- _ASSIGNMENT_
Except for images, print the whole listing verbatim.

- _RECORDS SHOWN_
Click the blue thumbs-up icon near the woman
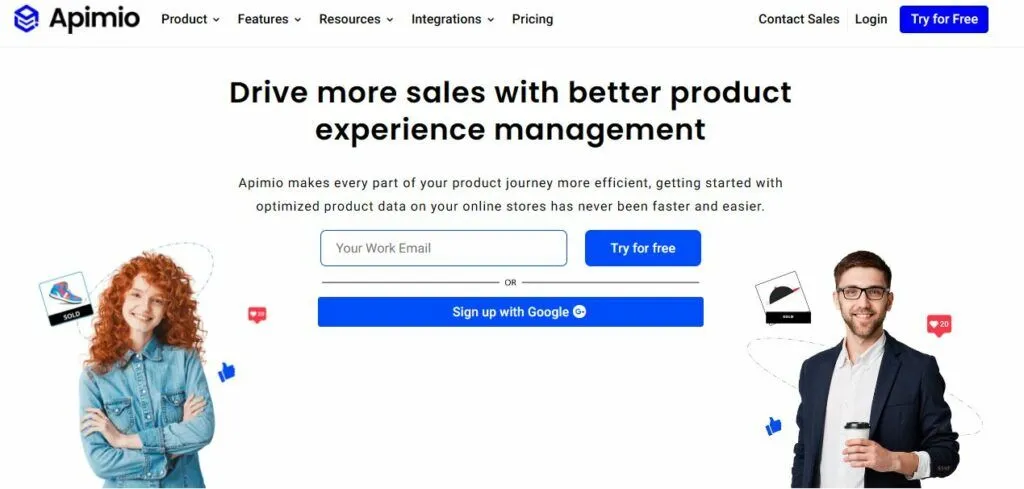tap(227, 372)
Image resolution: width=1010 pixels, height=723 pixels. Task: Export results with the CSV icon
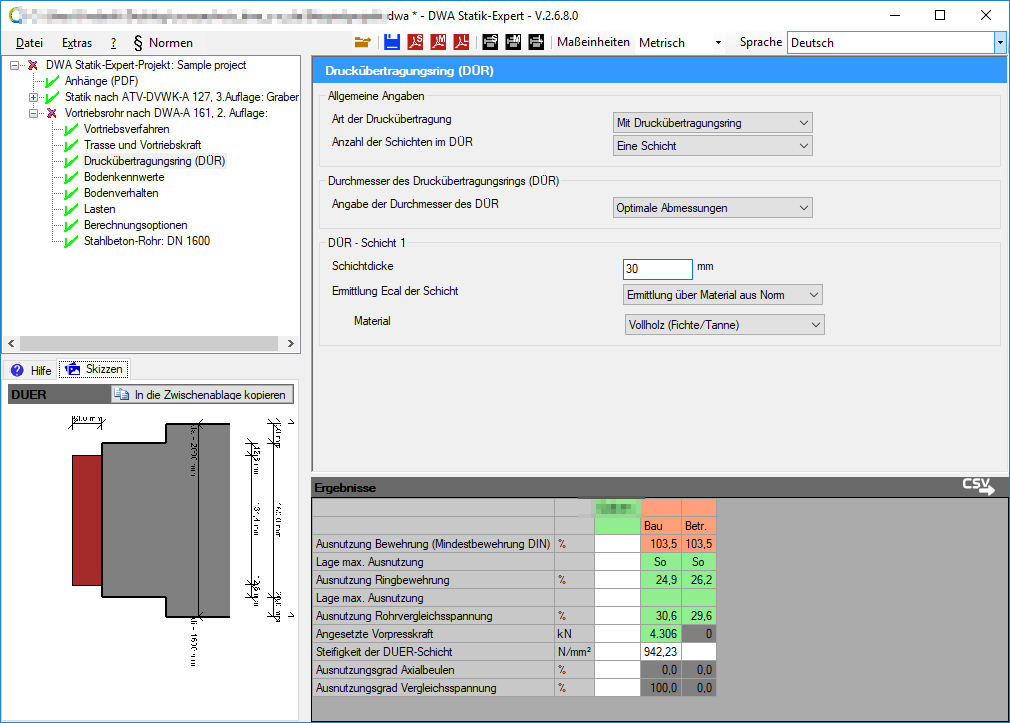pos(979,487)
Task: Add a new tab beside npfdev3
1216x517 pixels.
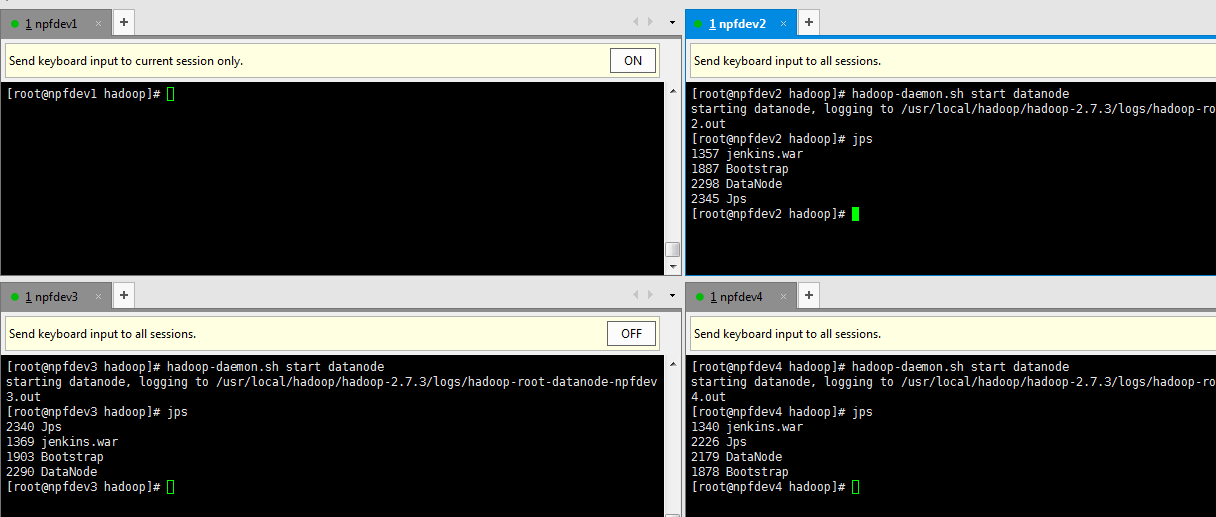Action: pos(123,296)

- _SOLUTION FOR THIS TASK_
Click the blue thumbs-up icon near the woman
tap(227, 372)
Image resolution: width=1010 pixels, height=723 pixels. Task: Export results with the CSV icon
pos(979,487)
Task: Add a new tab beside npfdev3
1216x517 pixels.
Action: pos(123,296)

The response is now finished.